**DOCUMENT EXCERPT:**

╔══

With reference to FIG. 2, the transfer device 7 is disposed to contact (or face) the conductive drum 1 at the transfer position downstream from the developing device 3 in the rotational direction of the conductive drum 1 (conductive medium). The transfer device 7 transfers the visible image GY formed on the surface of the conductive drum 1 to the sheet P serving as a transfer target object conveyed to the transfer position. A voltage (a voltage of a positive polarity in the present embodiment) for transferring the visible image GY on the conductive drum 1 onto the sheet P is applied to the transfer device 7 from the power supply unit 85. In the present embodiment, a transfer roller that contacts the conductive drum 1 to form the transfer position (transfer nip) is used as the transfer device 7. The transfer device 7 is not limited thereto, and for example, a transfer device that faces the conductive drum 1 with a gap therebetween can also be used.
As described above, unlike an electrophotographic image forming apparatus, the image forming apparatus 100 according to the present embodiment does not use, for example, a charging device that generates an electrical discharge phenomenon by application of a voltage of several hundred volts, or an exposure device that includes a large number of optical elements and is controlled in a complicated manner. Accordingly, the image forming apparatus 100 according to the present embodiment is lower in cost and smaller in size compared to the electrophotographic image forming apparatus. Unlike the electrophotographic image forming apparatus, the image forming apparatus 100 according to the present embodiment does not generate ozone by a charging device, and does not require time and labor to periodically replace an ozone filter for removing ozone.

╚══

**DATA PROVIDED:**
╔══

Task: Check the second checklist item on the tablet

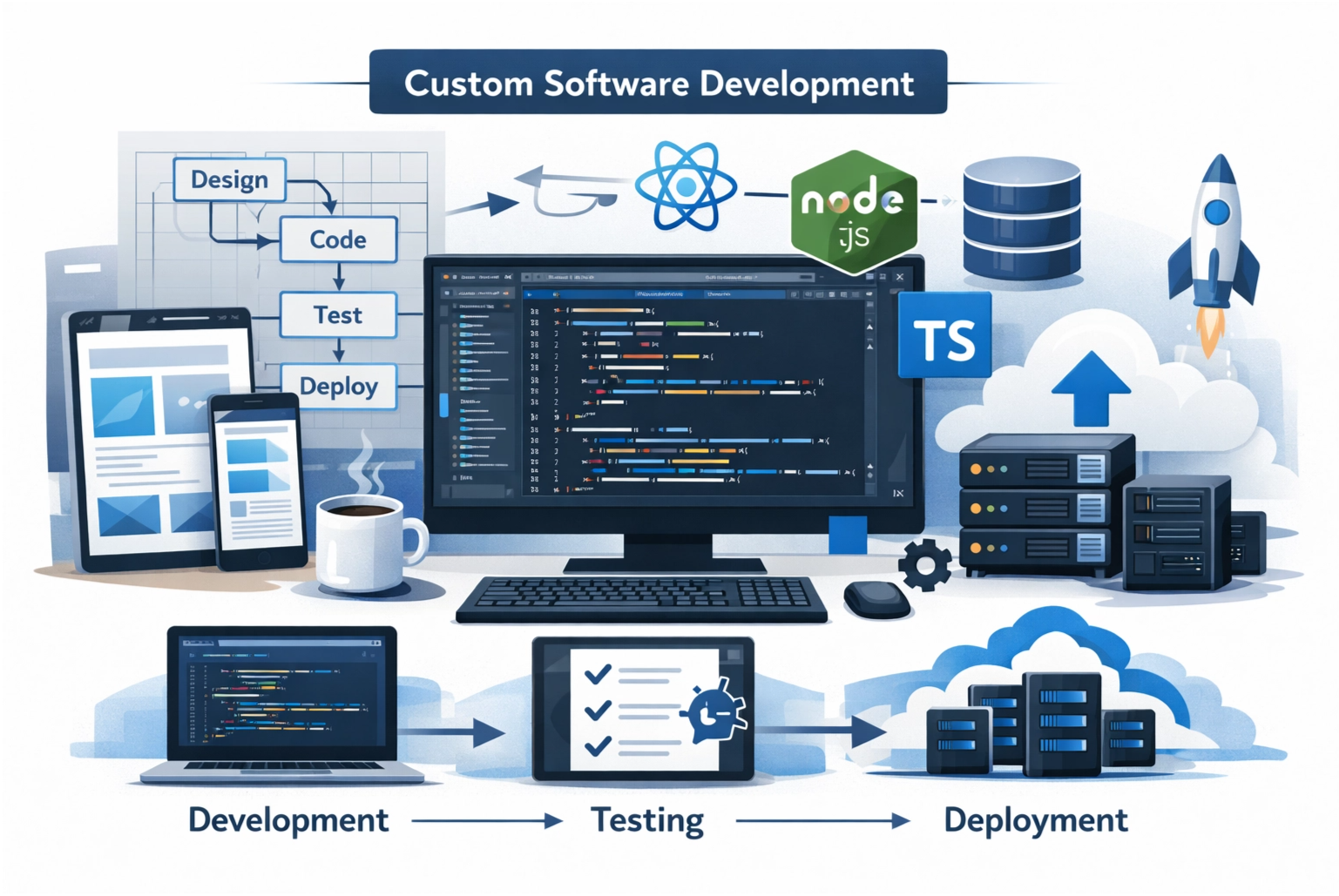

╚══

**WHAT TO WORK ON:**
a - Answer these questions from the excerpt on the image forming apparatus, one line each:
(i) What polarity of voltage is applied to the transfer device in the present embodiment?
(ii) What serves as the transfer device in the present embodiment?
(iii) What periodic replacement does the apparatus not require, unlike the electrophotographic one?
b - Carry the excerpt on the image forming apparatus forward from its final sentence.

**RESULTS BY TASK:**
a -
(i) A positive polarity.
(ii) A transfer roller that contacts the conductive drum 1 to form the transfer position (transfer nip).
(iii) Replacing an ozone filter for removing ozone.

b -
First Modification
As illustrated in FIG. 5, in an image forming apparatus 100 according to a first modification of the above-described embodiments of the present disclosure, the developing device 3 is provided with, instead of the developing roller 3a and the regulating blade 3b, a developing blade 3c that contacts the conductive drum 1 (conductive medium) with a specified contact pressure and angle while a specified voltage is applied from the power supply unit 85. Specifically, the developing blade 3c is a substantially rectangular metal plate and contacts the conductive drum 1 to lie flat along the rotational direction of the conductive drum 1. The developing blade 3c is connected to the power supply unit 85 and is applied with a specified high-frequency voltage (developing potential). Also in the case of such a configuration, the charged particles T stored in the developing device 3 are sufficiently charged by friction at a contact position between the developing blade 3c and the conductive drum 1, and an electric field formed at the contact position. Thus, the charged particles T adhere to the invisible image GY on the conductive drum 1 to form the visible image GY. At this time, the applied high-frequency voltage acts as an auxiliary electric field for uniformly aligning the charged particles T on the surface layer of the conductive drum 1. Even in the case of such a configuration, a charging device and an exposure device are obviated.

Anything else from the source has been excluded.